■ **WORK ORDER 1**
Quote the article on Sunstein's nudging book between "Wednesday, May 1, 2019" and "structure our choices.", inclusive.
■ **WORK ORDER 2**
For each statement below, answer yes or no according to the article on Sunstein's nudging book, and back each answer with the deciding words from the article, quoted exactly.
(a) The government's new food icon was produced in 2011.
(b) Sunstein says the plate requires people to fill half their plate with fruits and vegetables.
(c) The article says people usually resist the nudges they meet.
■ **WORK ORDER 3**
Continue the article on Sunstein's nudging book from its final sentence.

■ **SELECTED EXTRACT**
Content starts

Wednesday, May 1, 2019

The Problem With Nudging People to Happiness

Cass Sunstein's latest book puts a lot of faith in the efficacy of government to structure our choices.

By Randy Barnett. Excerpt:
"Sunstein effectively challenges us to consider how individuals can be made better off, by their own lights, not by coercing them in ways that violate their rights but by structuring their environment in ways that lead them to make the choices that will end up pleasing them the most. His approach builds on the insight that most decisions are already structured by the ways that options are presented to us. From grocery store layouts with end-cap specials to websites featuring seductive links and advertisements, we are constantly and inevitably being nudged in a thousand different directions. We're free to resist these nudges, but we usually do not. So, Sunstein proposes, we might as well think about how best to nudge people to make good choices.

One revealing example he offers is the "food pyramid" designed by the federal Department of Agriculture (USDA). The idea was to nudge people to exercise their freedom to make healthier dietary choices, with the assistance of (mandatory) nutritional information on all packaged foodstuffs. Here is the pyramid as it appears in the book:

According to Sunstein, the problem with this pyramid is that it "is organized by five stripes. (Or is it seven?) What do they connote? At the bottom, you can see a lot of different foods. But it's a mess. Some of the foods appear to fall into several categories. Are some grains or vegetables?" For Sunstein, the obvious problem is that people "are unlikely to change their behavior if they do not know what to do." Thus, the government "consulted with a wide range of experts, with backgrounds in both nutrition and communication, to explore what kind of icon might be better." In 2011, they came up with this:
U.S. Department of Agriculture
The plate "doesn't require anyone to do anything," Sunstein says. Instead, "it makes clear that if half your plate is fruits and vegetables, you'll be doing well, and if the rest of your plate is divided between rice and meat (or some other protein), you're likely to be having a healthy meal." What could go wrong?

Content ends

■ **RECORD EXTRACTS**
Content starts

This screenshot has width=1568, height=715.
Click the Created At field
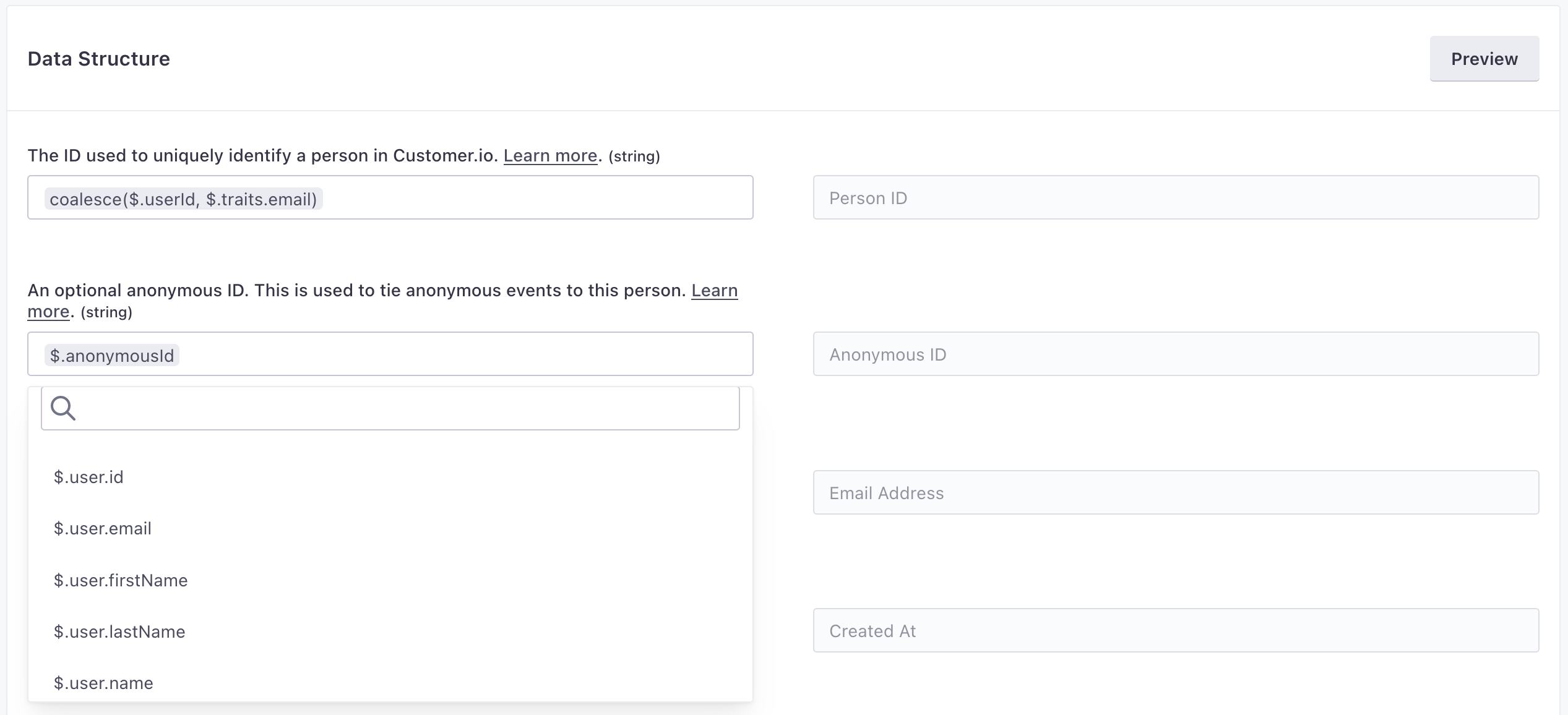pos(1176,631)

Content ends
Content starts

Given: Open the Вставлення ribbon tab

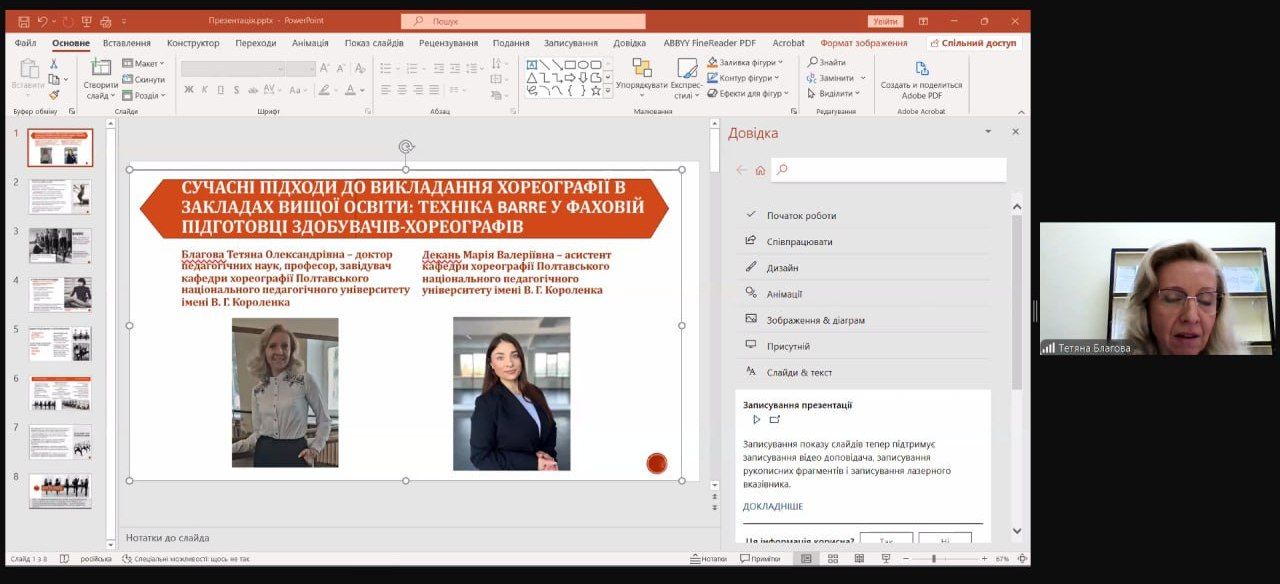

Content ends

■ **RESPONSE 1**
Wednesday, May 1, 2019

The Problem With Nudging People to Happiness

Cass Sunstein's latest book puts a lot of faith in the efficacy of government to structure our choices.

■ **RESPONSE 2**
(a) Yes: "In 2011, they came up with this:"
(b) No: "doesn't require anyone to do anything"
(c) No: "We're free to resist these nudges, but we usually do not."

■ **RESPONSE 3**
But Sunstein starts his story in the middle, with the "new" food pyramid that was introduced in 2005. He neglects the original, promulgated by the USDA in 1992:
U.S. Department of Agriculture
That pyramid recommended seven servings of good old carbs such as bread, pasta, and potatoes for every three servings of protein. It lumped fats, oils, and salts together with sugars. (The latter, we now know, is made by your body from all the bread and pasta you're eating.) Unsurprisingly, because it was issued by a government agency, the content was heavily influenced by food industry groups. Many nutritionists now blame it for fattening Americans like cattle, leading to chronic obesity, diabetes, and possibly even an explosion of dementia. Oops.

Of course, the new high-protein, low-carb recommendations might be as wrong as the old low-fat, high-carb diets. But let's say, for the sake of argument, that the new diet is right. (I'm now 30 pounds lighter because of it.) If so, generations of Americans—and the whole food industry—were "nudged" astray for decades to the detriment of their health.

What, Sunstein would respond, is the alternative? If choices are to be made, should they not be made with the best information currently at hand?

One obvious option is not to let a bigfoot like the Department of Agriculture do the nudging. Another would be to have more respect for spontaneous order, which in this case was the traditional American diet of meats, cheeses, and a side of veggies. Instead, we were urged toward a diet of partially hydrogenated fats as an alternative to supposedly unhealthy butter—"trans" fats that later were banned entirely.

"Let the market decide" is not necessarily a recipe for correct answers. But a decentralized order of freedom within the boundaries of our legally protected rights allows a diversity of choices from which better results can emerge "as if by an invisible hand." Knowledge can evolve instead of being stipulated by a Leviathan. Labeling is fine; consumers cannot identify for themselves what's put into processed food. But food recommendations—nudging—by enlightened experts empaneled by the government has been as likely to be wrong as to be right.

When I was a research fellow at the University of Chicago Law School, my office was next to Sunstein's, who was then in his first year of teaching. We became good friends. During one of our many conversations, I recall him asking what I would say if one of the greatest thinkers of the 20th century turned out to be Jürgen Habermas and not Friedrich Hayek.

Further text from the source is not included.